(Data excerpts begins)

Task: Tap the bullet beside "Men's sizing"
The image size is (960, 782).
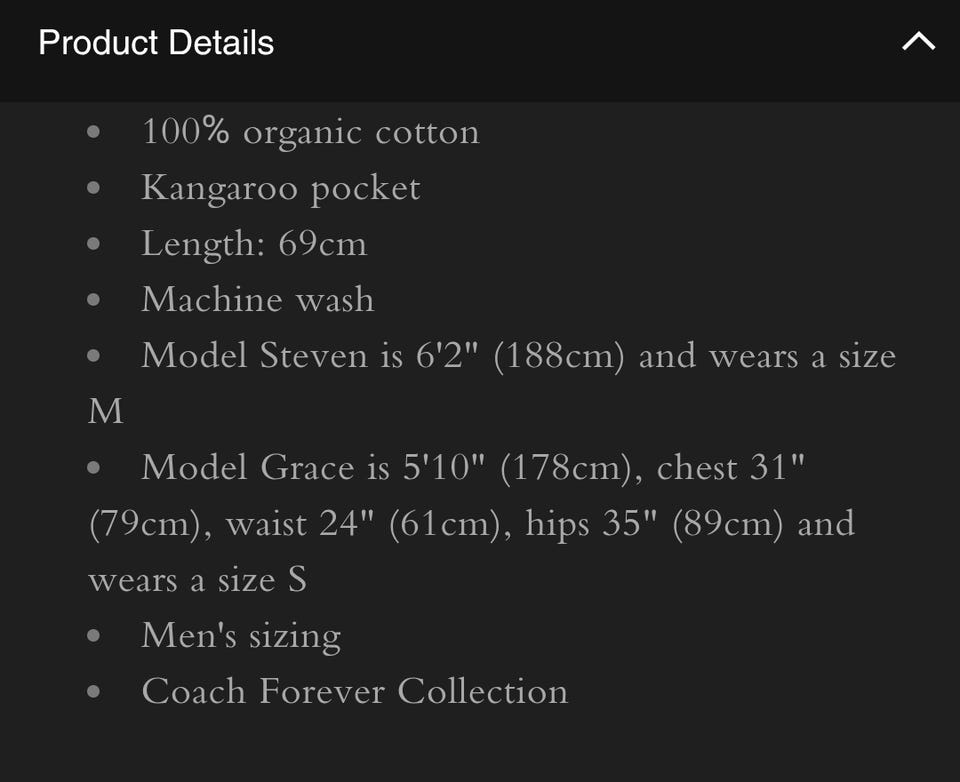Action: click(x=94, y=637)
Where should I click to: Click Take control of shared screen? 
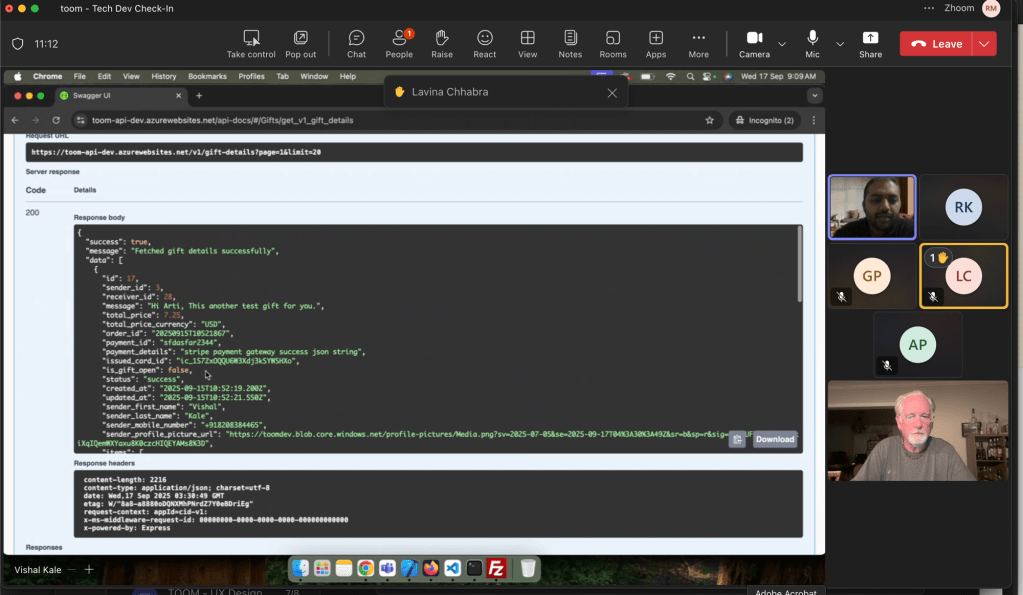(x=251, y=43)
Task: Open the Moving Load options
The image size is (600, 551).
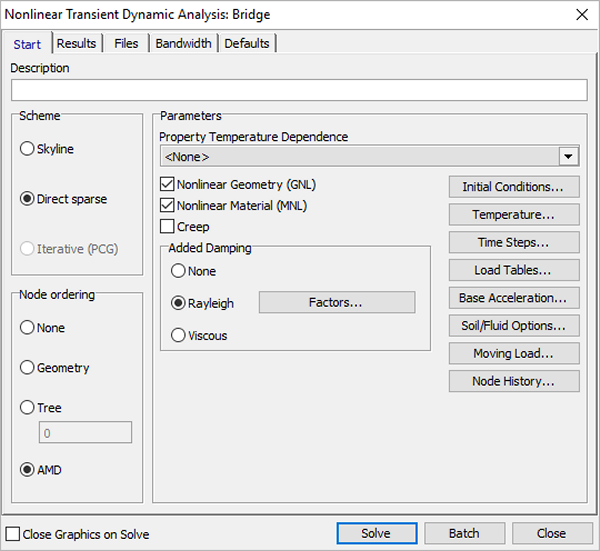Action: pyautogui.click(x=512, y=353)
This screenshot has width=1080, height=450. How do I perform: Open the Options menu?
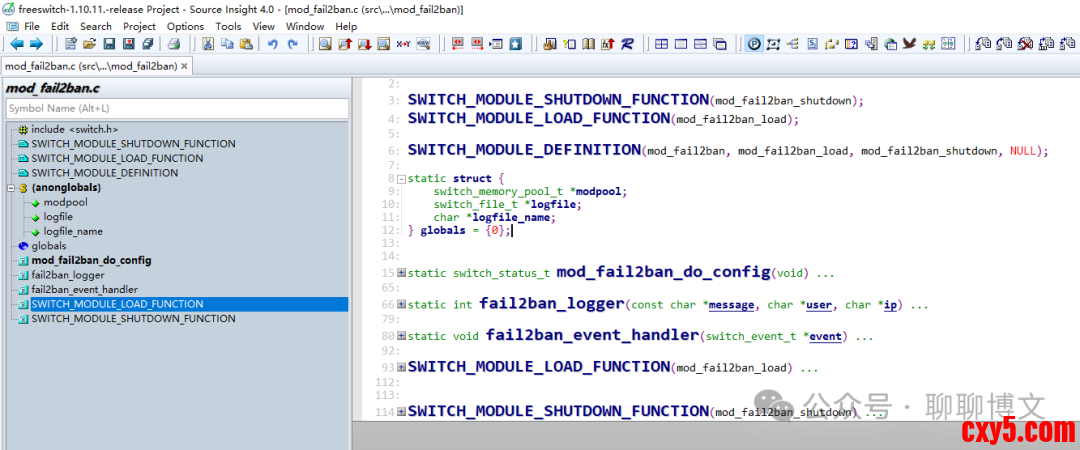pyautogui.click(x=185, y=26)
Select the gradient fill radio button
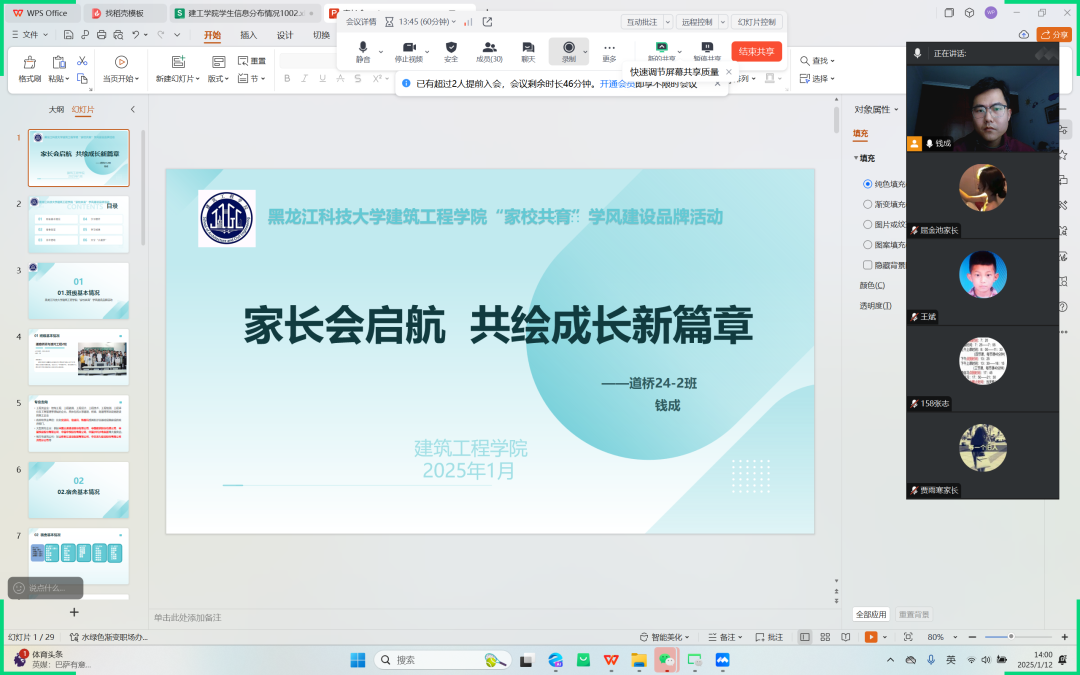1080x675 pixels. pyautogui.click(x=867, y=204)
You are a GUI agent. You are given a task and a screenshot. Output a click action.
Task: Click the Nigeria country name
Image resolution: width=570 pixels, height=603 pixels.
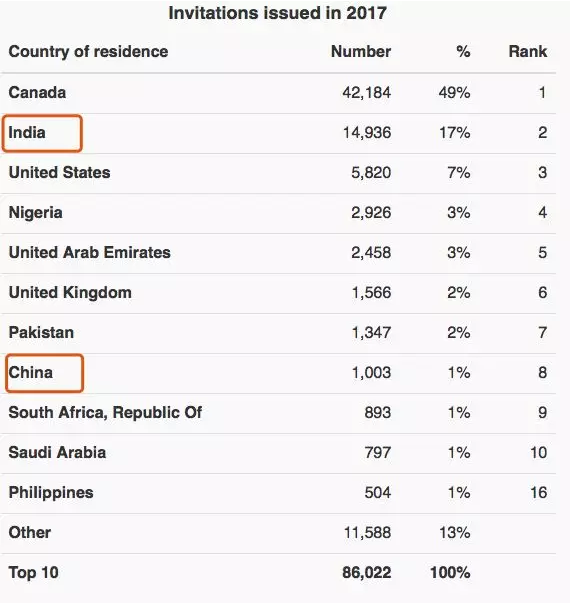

(Data excerpts ends)

To do
Could you return exactly the lines starting with the one that contains "The image size is (600, 551)." and ending with the last line of the data above? Leave the pictures out.

Written solution
The image size is (600, 551).
Action: pyautogui.click(x=512, y=353)
This screenshot has width=1080, height=450. How do I perform: Open the Options menu?
pyautogui.click(x=185, y=26)
Select the gradient fill radio button
1080x675 pixels. pyautogui.click(x=867, y=204)
You are a GUI agent. You are given a task and a screenshot. Output a click action.
Task: Click the Nigeria country name
Image resolution: width=570 pixels, height=603 pixels.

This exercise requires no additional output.